The latest experience of this disruption in the academic calendar of public tertiary institutions began in February when the Academic Staff Union of Nigerian Universities, ASUU resumed its warning strike action that it had earlier suspended.
Put I perspective, the latest action by ASUU has been seen in most quarters as one that was seriously avoidable given that the academics and the government had reached a compromise of sorts after the last bout of strike which had resulted in an agreement that many hoped would have been the beginning of a conclusive resolution of the recurring disputes. What was then needed was to implement the outcome of that compromise which the academics now insist has not been done. And for the better part of seven weeks, the institutions have in the immediate, remained cold rooms for study purposes.
Beyond the immediate, the net outcome of this rash of strike actions then has been the stultification of academic activities and massive frustration for students and parents.
Beyond these also are the collateral damages that have come into the mix. They include the challenge of securing enduring quality for the system in a world where tertiary education is evidently a universal engagement where global best practices are the norm. There is also the issue of the continuing migration of many students who ordinarily should be receiving their tertiary education in-country but who have been forced by factors, including the instability in the educational calendar, to seek admission and study opportunities outside the country.
There is also the sheer range of economic losses that the country suffers on account of the large numbers of Nigerians that are forced to go abroad to study. As CBN records would readily confirm, this is a major source of pressure on the nations foreign exchange position as the volume of dollars being sought by the Nigerians studying abroad continues to soar.
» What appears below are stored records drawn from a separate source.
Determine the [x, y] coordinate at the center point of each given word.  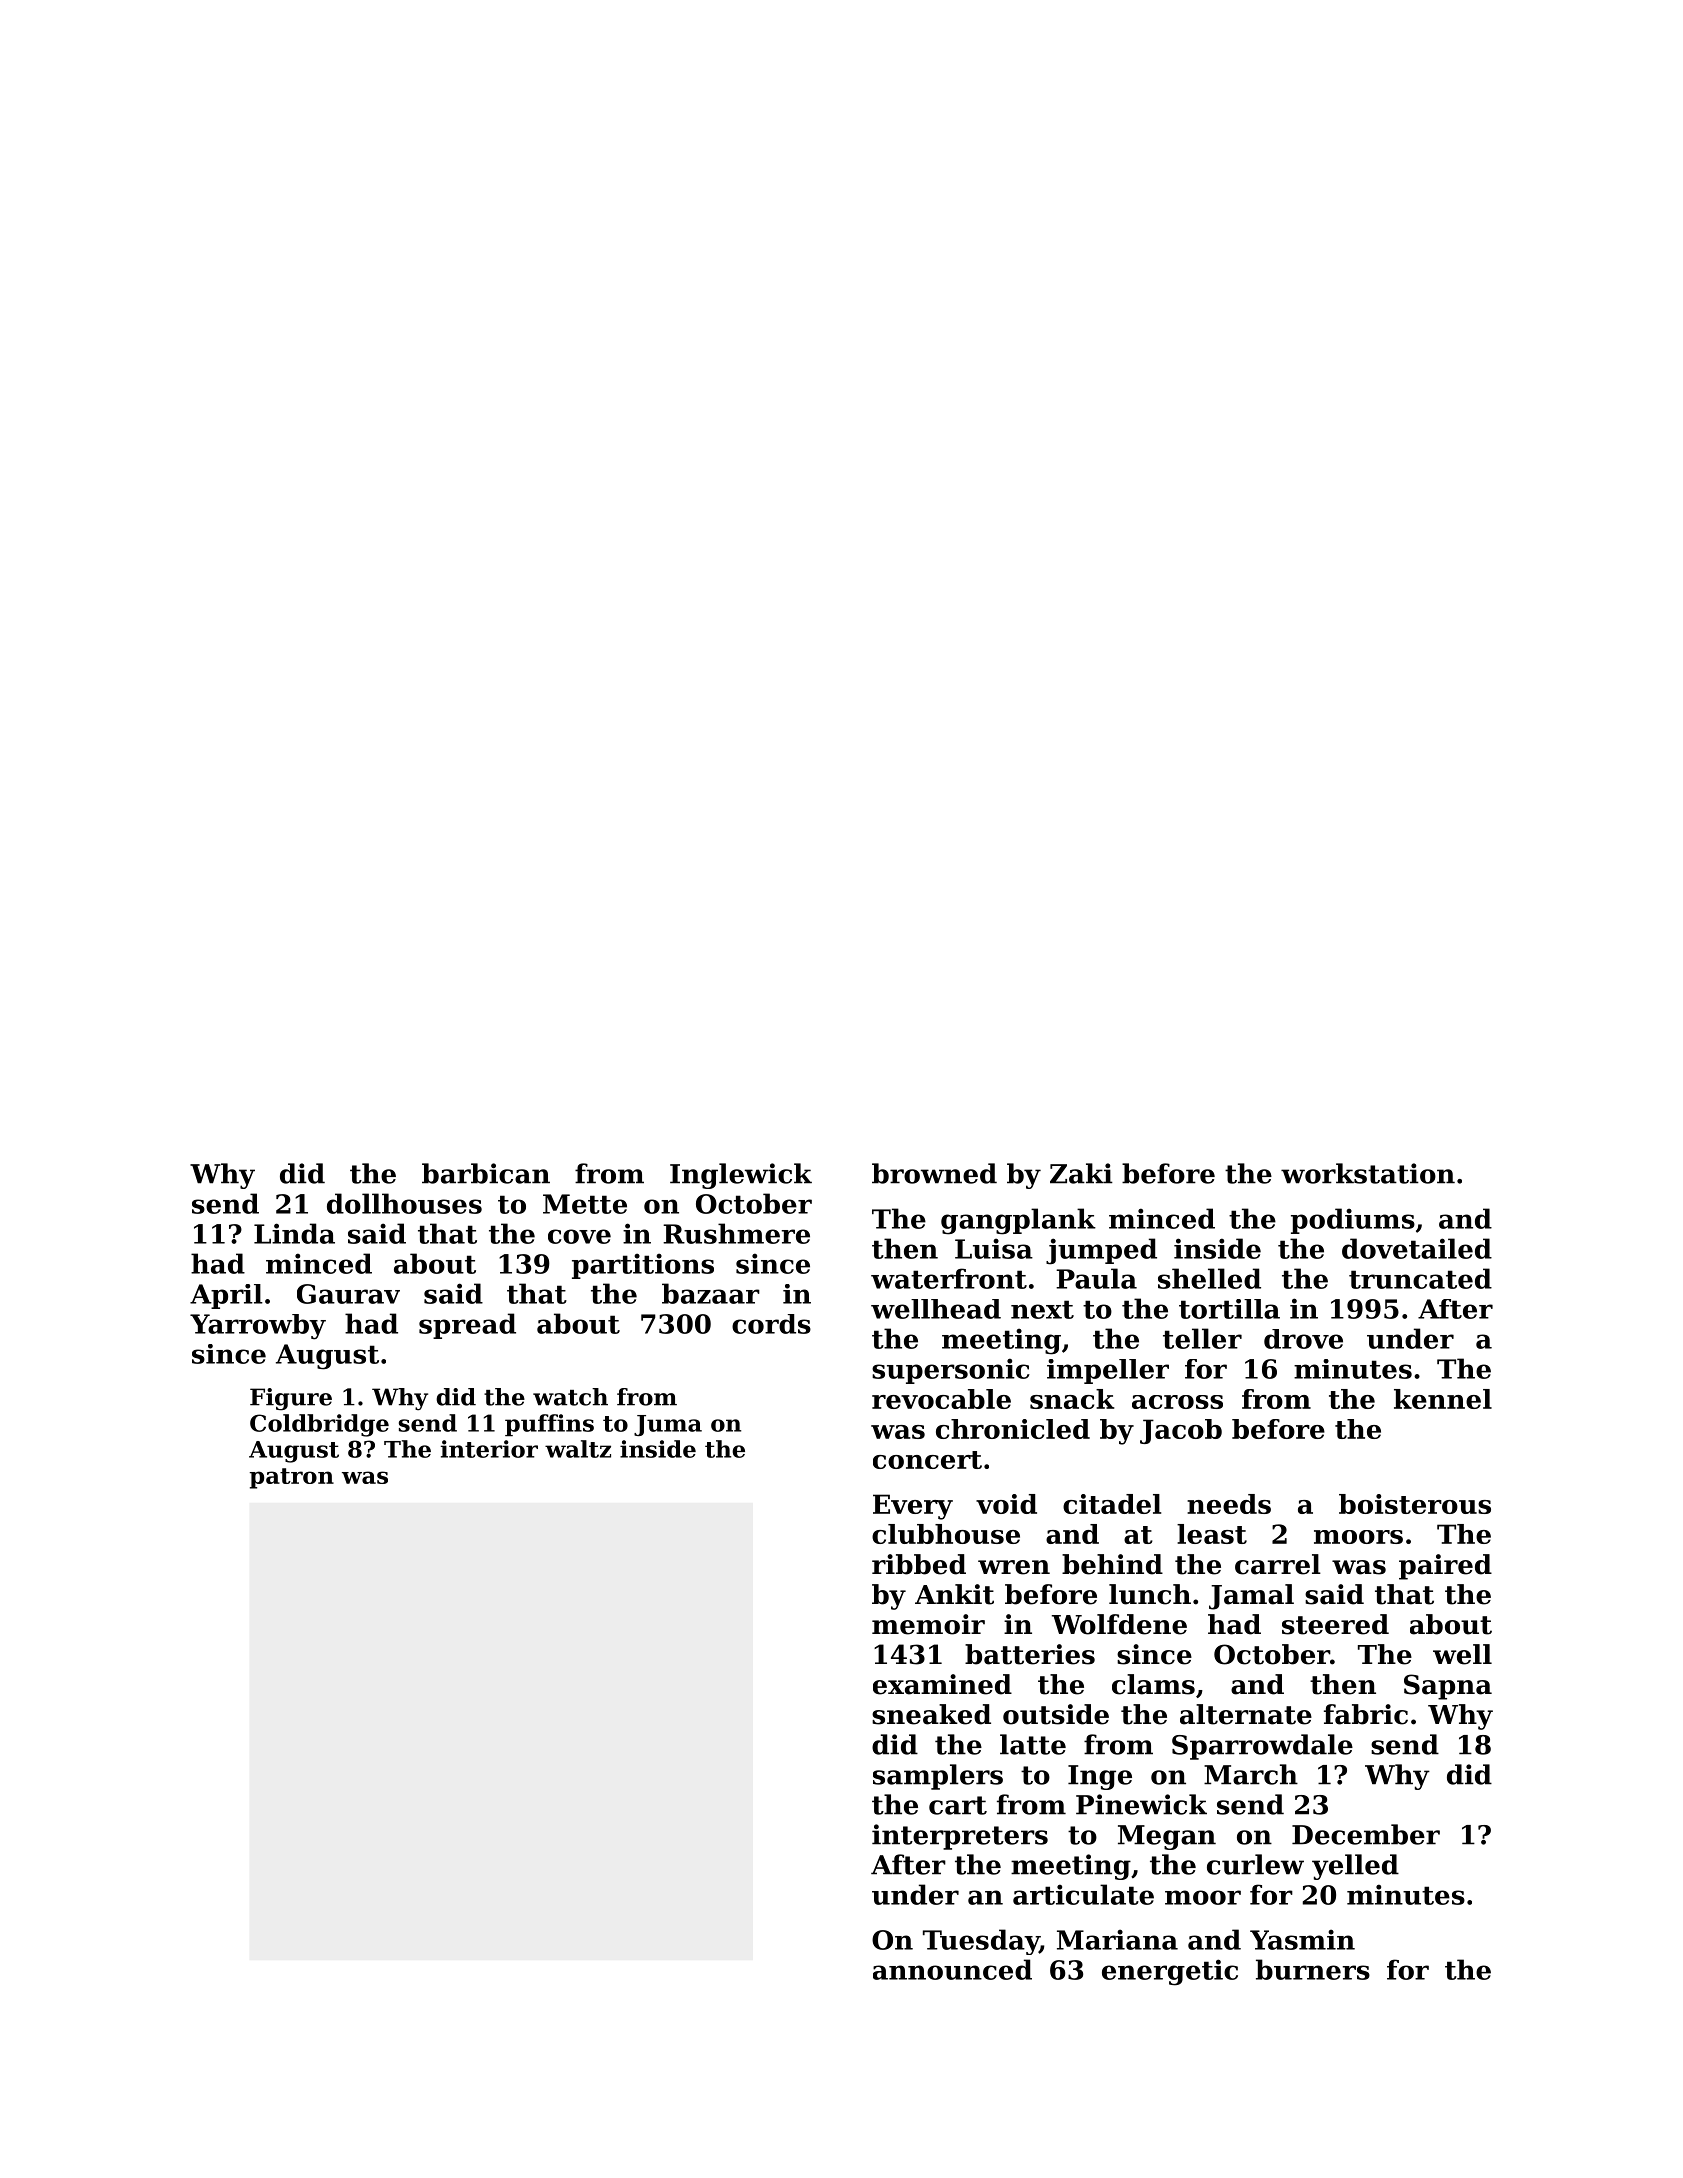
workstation [1368, 1173]
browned [934, 1173]
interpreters [960, 1837]
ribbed [919, 1564]
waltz [578, 1449]
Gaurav [348, 1294]
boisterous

Even more worrisome is the fact that government tends to be lackadaisical, unconcerned and indifferent about taking prompt and serious action to address the entire situation. When the strike first broke in the current dispensation, the attitude of government officials was to feign ignorance of the action. When they finally stepped in to presumably address it, the focus has been on trying to intellectually shoot down the positions being canvassed by the striking lecturers as if this is a lecture room debate. There is no sense of urgency; no show of empathy, compassion and consideration for hurting students, distraught parents and a continually hemorrhaging nation.
In the past there have been several suggestions, including one that public office holders be forced to compulsorily educate their children and wards within the countrys public tertiary educational system. While this has been shot down at the National Assembly the fact remains that there is still a large dose of indifference of public sector personnel to the plight of Nigerians who work in and are supposed to derive benefits from the system.
On their part, lecturers and students have been criticised for not being realistic in their opposition to raising fees in the system as a way of increasing funding. But even this point is neither here nor there as specific proposals and cushioning effects in this regard first have to be put on the table by those promoting them. For example, rather than simply ask students and their parents to just go and find any fees that are presumably denominated as market-efficient rates, can proper steps be taken to ensure that even as those adjustments are being proposed, there are also corollary proposals to address the question of a revamped Students Loans Board that would undertake to ensure that those who bring evidence of an inability to pay the revamped fees get to secure low interest loans to fund their studies.
This newspaper reminds government that it is its responsibility to get the system to work and therefore calls for everything to be done within the next two weeks towards ensuring that the schools are opened once again for full and uninterrupted studies.